Die BKW droht dem Bundesrat

100 Millionen Franken mehr soll die BKW für die Stilllegung und die Entsorgung des AKW Mühleberg einzahlen. Der Konzern erwägt eine Klage.

Suzanne Thoma will nicht noch mehr Geld in die Fonds zur Stilllegung der Atomanlagen und Entsorgung der Atomabfälle einzahlen. Bild: Keystone

Julian Witschi

Eigentlich ist alles vorbereitet für ein grosses Fest. Die BKW schaltet am 20. Dezember ihr Atomkraftwerk in Mühleberg ab und lässt sich als Pionierin für die Energiewende feiern. Die Finanzierung des Atomausstiegs sei auf Kurs, hiess es bislang. Doch jetzt tritt der Bundesrat als Partycrasher auf.

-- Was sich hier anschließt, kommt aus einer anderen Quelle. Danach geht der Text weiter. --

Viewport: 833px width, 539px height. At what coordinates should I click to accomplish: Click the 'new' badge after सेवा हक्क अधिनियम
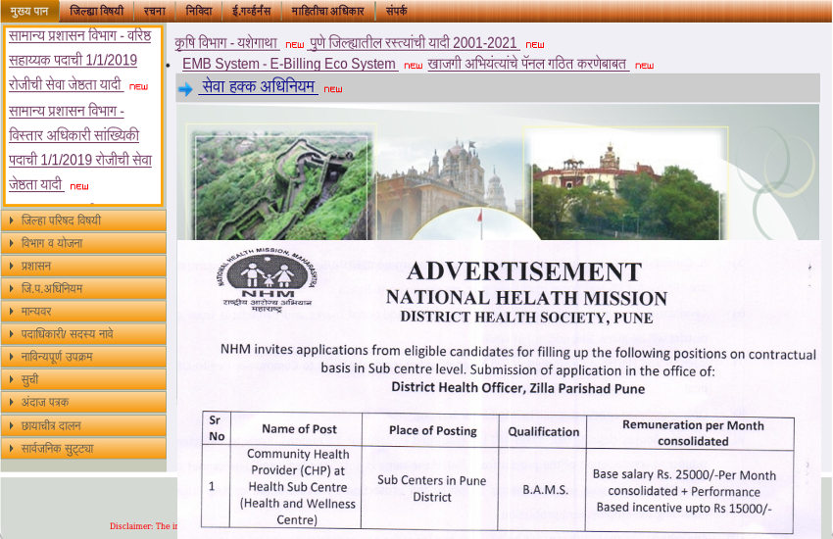(333, 89)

Er verdonnert die AKW-Betreiber dazu, deutlich mehr in die Fonds zur Stilllegung der Anlagen und für die Entsorgung der Atomabfälle einzuzahlen. Hintergrund ist das Tiefzinsumfeld: Denn der Bundesrat glaubt nicht mehr, dass die Fonds die bislang erwartete Rendite erzielen können. Er kalkuliert neu mit einer Anlagerendite von 2,1 statt 3,5 Prozent. Davon wird die Teuerung abgezogen, die ebenfalls tiefer erwartet wird. Die so berechnete reale Rendite sinkt damit zwar «nur» von 2,0 auf 1,6 Prozent. Doch die Folgen dieser Korrekturen sind bedeutend.

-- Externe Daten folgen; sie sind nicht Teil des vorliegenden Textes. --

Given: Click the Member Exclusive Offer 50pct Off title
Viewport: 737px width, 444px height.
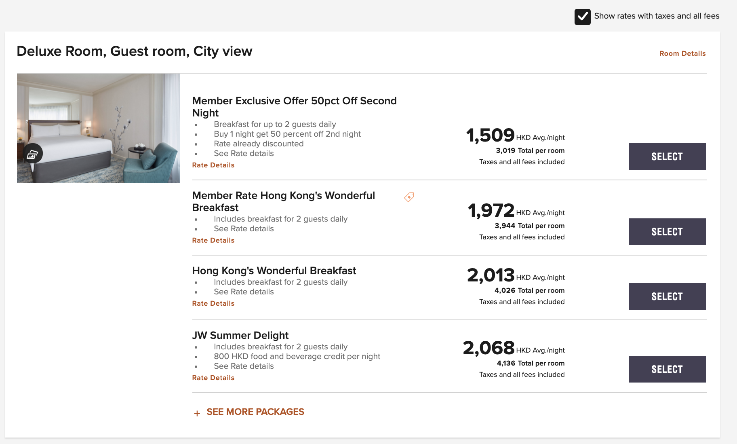Looking at the screenshot, I should click(x=294, y=107).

Statt 96 Millionen Franken müssen die AKW-Betreiber nämlich neu 183,7 Millionen Franken pro Jahr einzahlen. Im Fall des AKW Mühleberg muss die BKW über die nächsten Jahre gesamthaft rund 100 Millionen Franken mehr in die Fonds einzahlen.

«Unnötig und schädlich»

BKW-Chefin Suzanne Thoma kritisiert dies scharf. Der Bundesrat auferlege den AKW-Betreibern «unnötige und volkswirtschaftlich schädliche Zusatzkosten». Unnötig, weil die Fonds über die Jahre bislang immer über 2 Prozent Realrendite erbracht hätten, sagt Thoma in einem Video des Unternehmens. Auch aktuell sieht sie kein Problem, denn allein in diesem Jahr betrage die Rendite bis Oktober 10 Prozent.

Schädlich für die Volkswirtschaft sei der Entscheid, weil der BKW damit Geld entzogen werde für Investitionen in die Energiewende. «Wir können den Franken nicht zweimal ausgeben», sagt Thoma. Konkret fehlen könnten demnach Gelder für Wasserkraftprojekte wie das Triftkraftwerk oder die Erhöhung der Grimselstaumauer.

Weniger als vor 2016

Besonders stört die BKW-Chefin, dass der Bundesrat die Rückerstattung von überschüssigen Fondsmitteln auf Jahrzehnte hinaus verbietet. «Faktisch kommt dies einer Enteignung der AKW-Betreiber gleich.» Und dies per Verordnung und nicht in einem vom Parlament beschlossenen Gesetz. Die BKW-Chefin erwägt deshalb rechtliche Schritte gegen diese «Enteignung auf dem Verordnungsweg».

Atomkraftgegner sehen das anders. Die Beiträge der AKW-Betreiber in die Fonds blieben zu tief, heisst es etwa bei der Organisation «Nie wieder AKW (NWA) Schweiz». 2016 seien die Beiträge provisorisch auf ein Drittel gesenkt worden, und jetzt würden sie gut verdoppelt. «Das ist immer noch weniger als vor 2016 und kein Grund für die AKW-Betreiber, zu jammern», schreibt die NWA.

Die BKW hingegen sieht sich als Pionierin beim Atomausstieg besonders betroffen, weil sie die zusätzlichen Reservezahlungen wegen der bald beginnenden Stilllegung des AKW Mühleberg bis 2022 leisten müsse. Bei Kernkraftwerken mit einer längeren Laufzeit erstreckten sich diese Zahlungen über einen längeren Zeitraum.

Einen Teil der Zusatzkosten wälzt die BKW nun auf jene Kunden über, die in ihrem Monopol bei der Grundversorgung jenes Produkt beziehen, das Atomstrom enthält. Wie hoch der Aufschlag sein wird, ist aber noch nicht klar.

Zudem werde der Sondereffekt das Jahresergebnis 2019 im Umfang eines tieferen zweistelligen Millionenbetrages belasten, hiess es. Womöglich schmälert dies die Dividende für die Aktionäre. Die Aktie verlor gestern an der Börse 3,2 Prozent an Wert.